The primary heap consumption vectors when using standard Apex document generation techniques are:

  1. Template Decompression: DOCX files are ZIP archives. Decompressing and manipulating the internal document.xml consumes several megabytes for even moderately sized templates.
  2. Image Loading: Storing an image blob (even moderately sized ones) in memory, often as a base64 string, results in a significant heap cost (e.g., a 1MB image costing ~1.3MB of heap).

By eliminating ZIP manipulation at runtime and ensuring images never enter the Apex heap, these constraints are overcome.

Architectural Strategy for Heap Reduction

The successful implementation relies on two critical shifts in the processing pipeline: pre-processing templates and leveraging native URL resolution for asset embedding.

1. Pre-Decomposed Template Storage

Instead of performing ZIP decompression and manipulation synchronously during document generation, we shift this heavy lifting to an administrative setup phase.

  • Template Ingestion: When an admin saves a DOCX template version, the system immediately extracts all constituent parts (e.g., document.xml, relationship files, headers, footers).
  • ContentVersion Storage: Each extracted XML component and embedded image asset is stored as a separate ContentVersion record.
  • Generation Time: At runtime, Apex only loads the raw, string-based XML components.
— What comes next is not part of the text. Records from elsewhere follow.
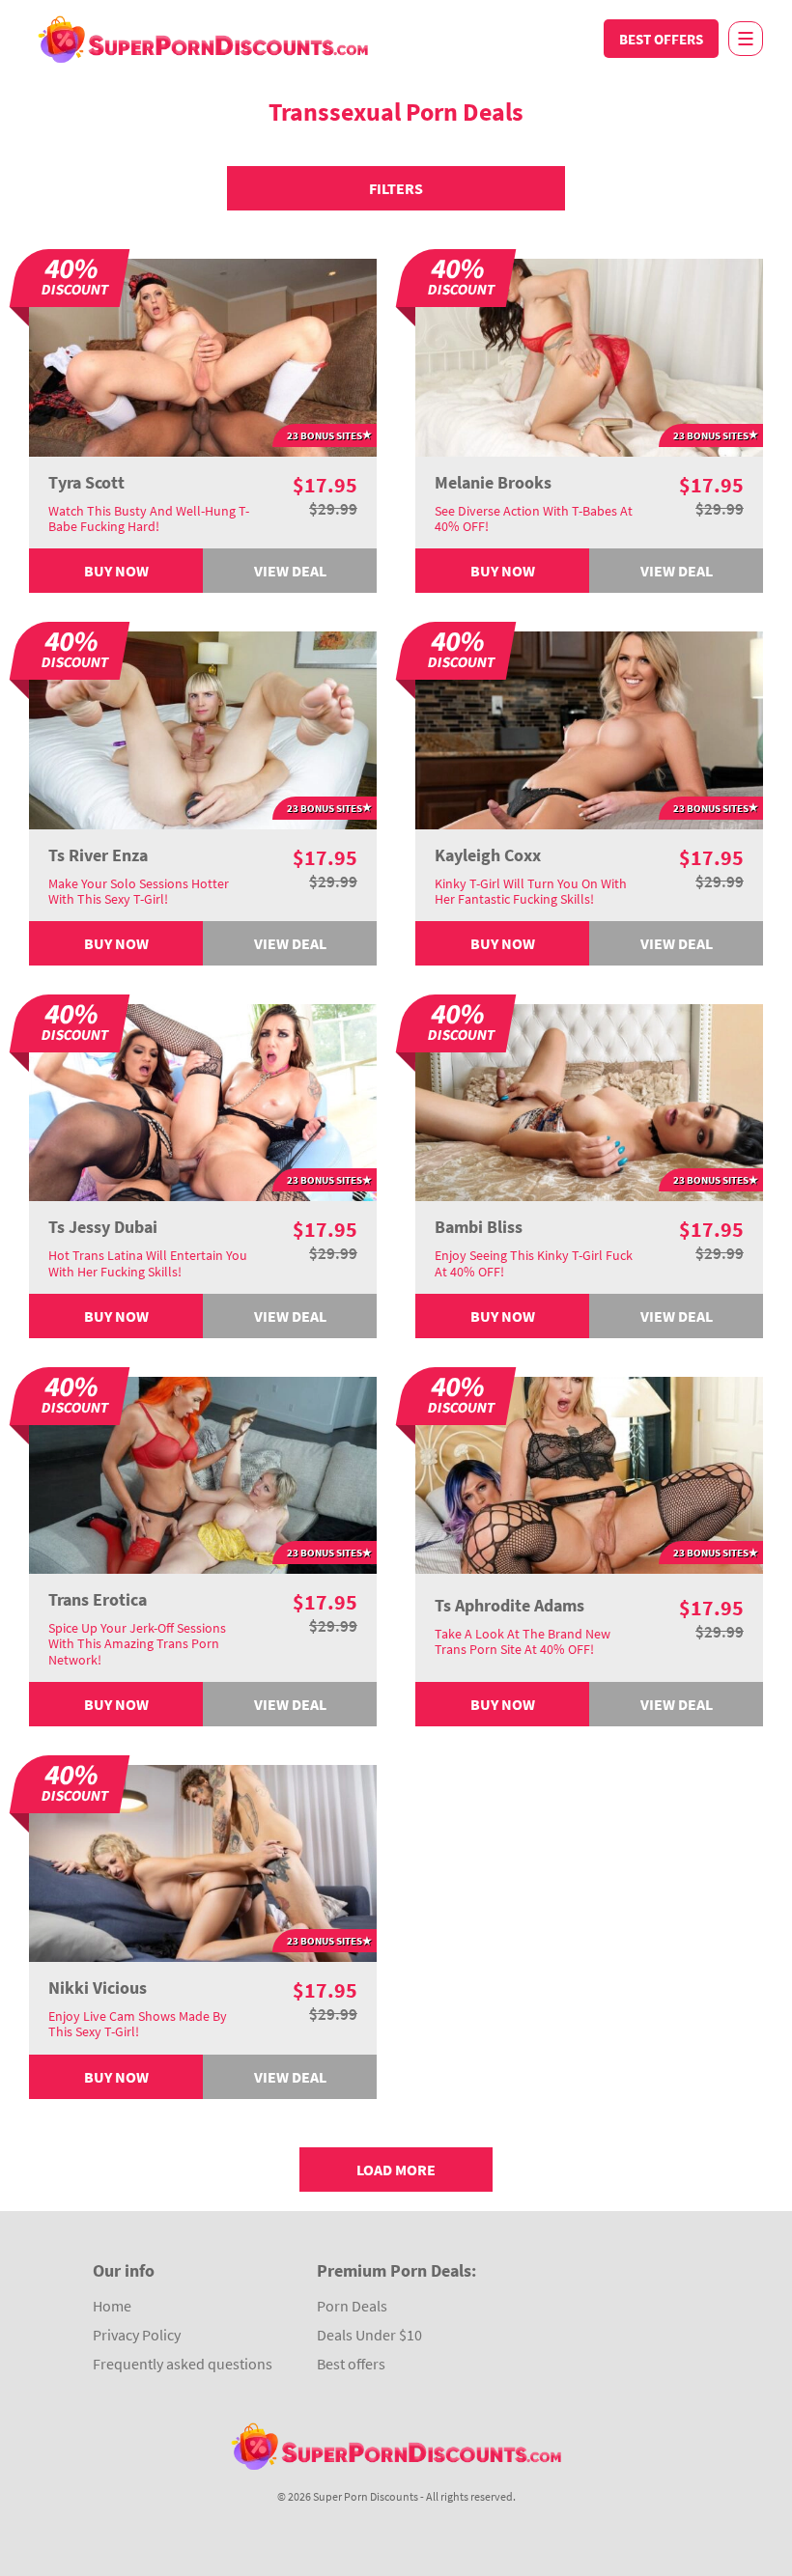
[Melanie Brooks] (589, 355)
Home (112, 2305)
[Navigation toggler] (745, 38)
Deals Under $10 (369, 2334)
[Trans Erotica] (203, 1473)
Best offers (661, 39)
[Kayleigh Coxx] (589, 728)
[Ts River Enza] (203, 728)
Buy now (116, 570)
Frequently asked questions (182, 2363)
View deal (290, 570)
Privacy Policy (137, 2334)
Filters (396, 188)
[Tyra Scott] (203, 355)
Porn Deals (352, 2305)
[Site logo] (203, 39)
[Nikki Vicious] (203, 1861)
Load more (396, 2169)
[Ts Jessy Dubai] (203, 1100)
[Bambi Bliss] (589, 1100)
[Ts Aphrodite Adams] (589, 1473)
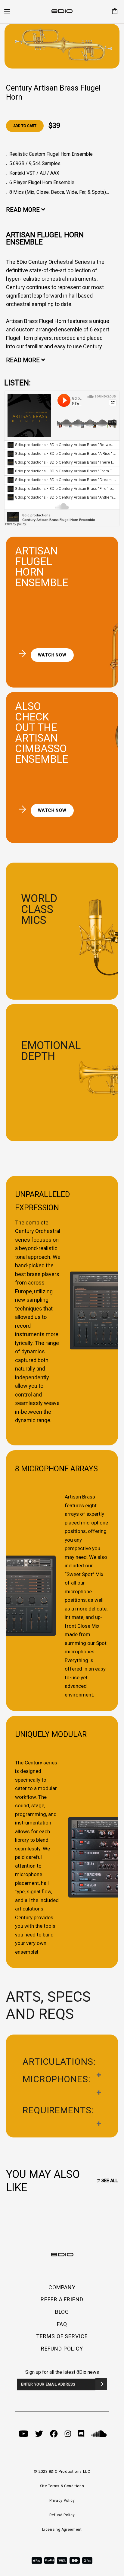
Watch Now (52, 655)
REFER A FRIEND (62, 2299)
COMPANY (62, 2287)
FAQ (62, 2324)
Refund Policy (62, 2515)
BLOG (62, 2312)
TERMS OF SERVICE (62, 2336)
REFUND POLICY (62, 2348)
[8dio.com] (62, 12)
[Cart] (112, 12)
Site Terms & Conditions (62, 2486)
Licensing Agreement (62, 2529)
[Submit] (101, 2384)
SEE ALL (109, 2180)
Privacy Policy (62, 2500)
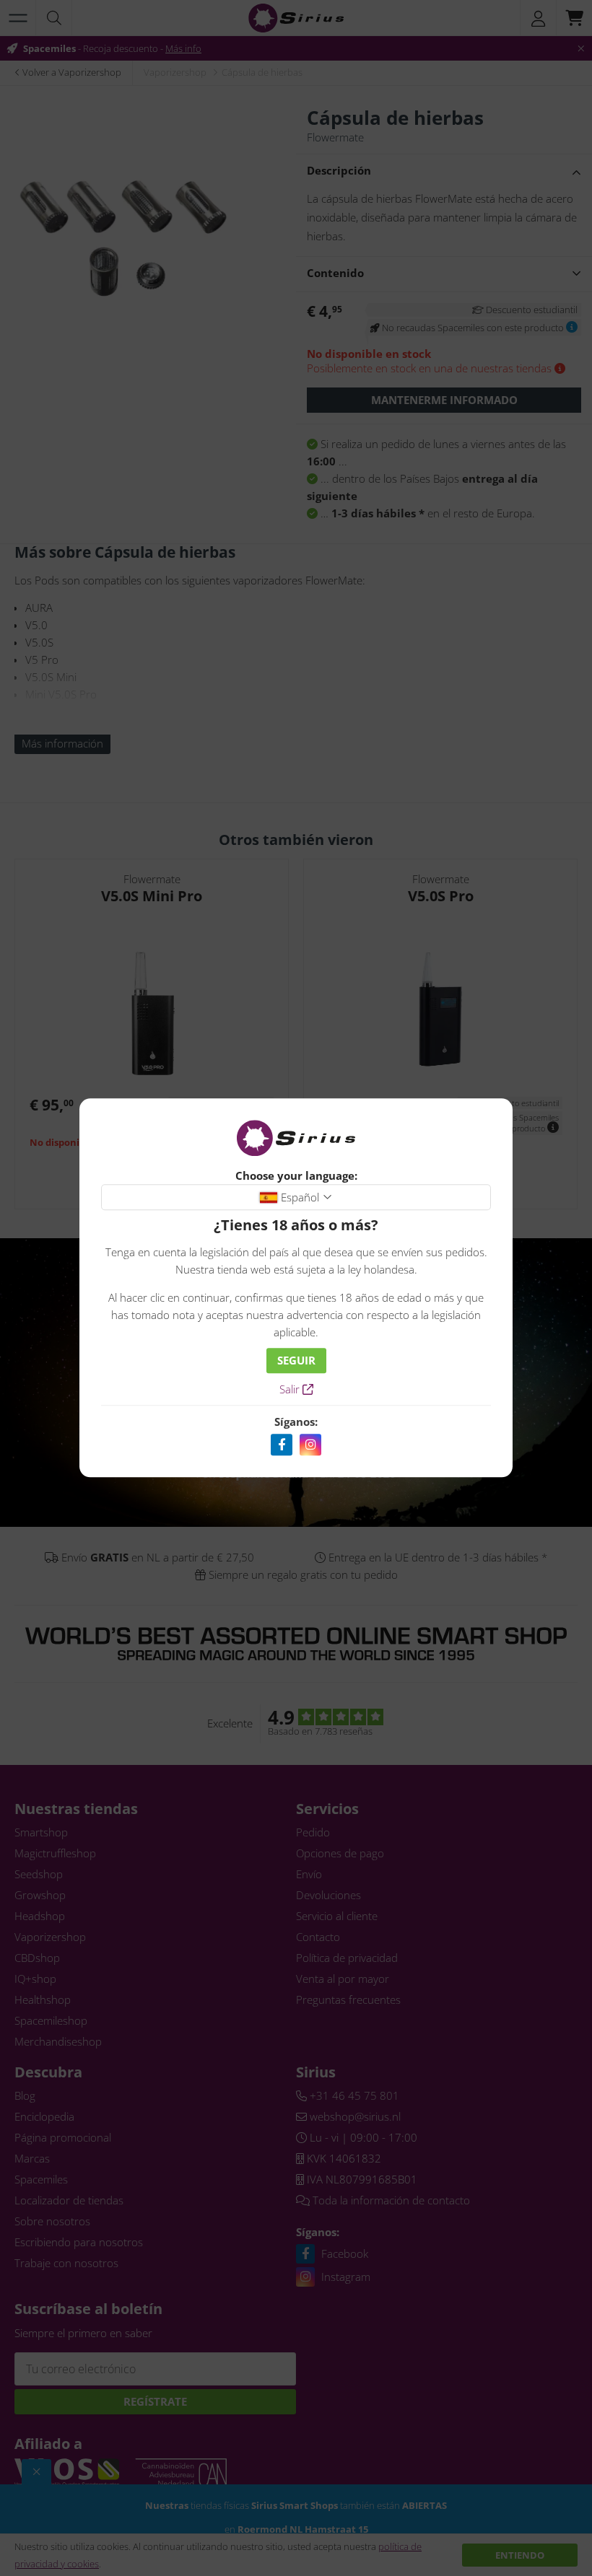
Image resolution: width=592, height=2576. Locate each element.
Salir (290, 1390)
Merging data (string substitution, conditional logic execution) is performed entirely on these strings, drastically reducing the initial template processing overhead—estimated at a 75% heap reduction for this step alone.

2. Zero-Heap Image Embedding via Blob.toPdf()

The key innovation for images revolves around deferring the asset loading until the final PDF rendering step, which is managed internally by Salesforce via the Blob.toPdf() method (requires the Spring '26 Release Update).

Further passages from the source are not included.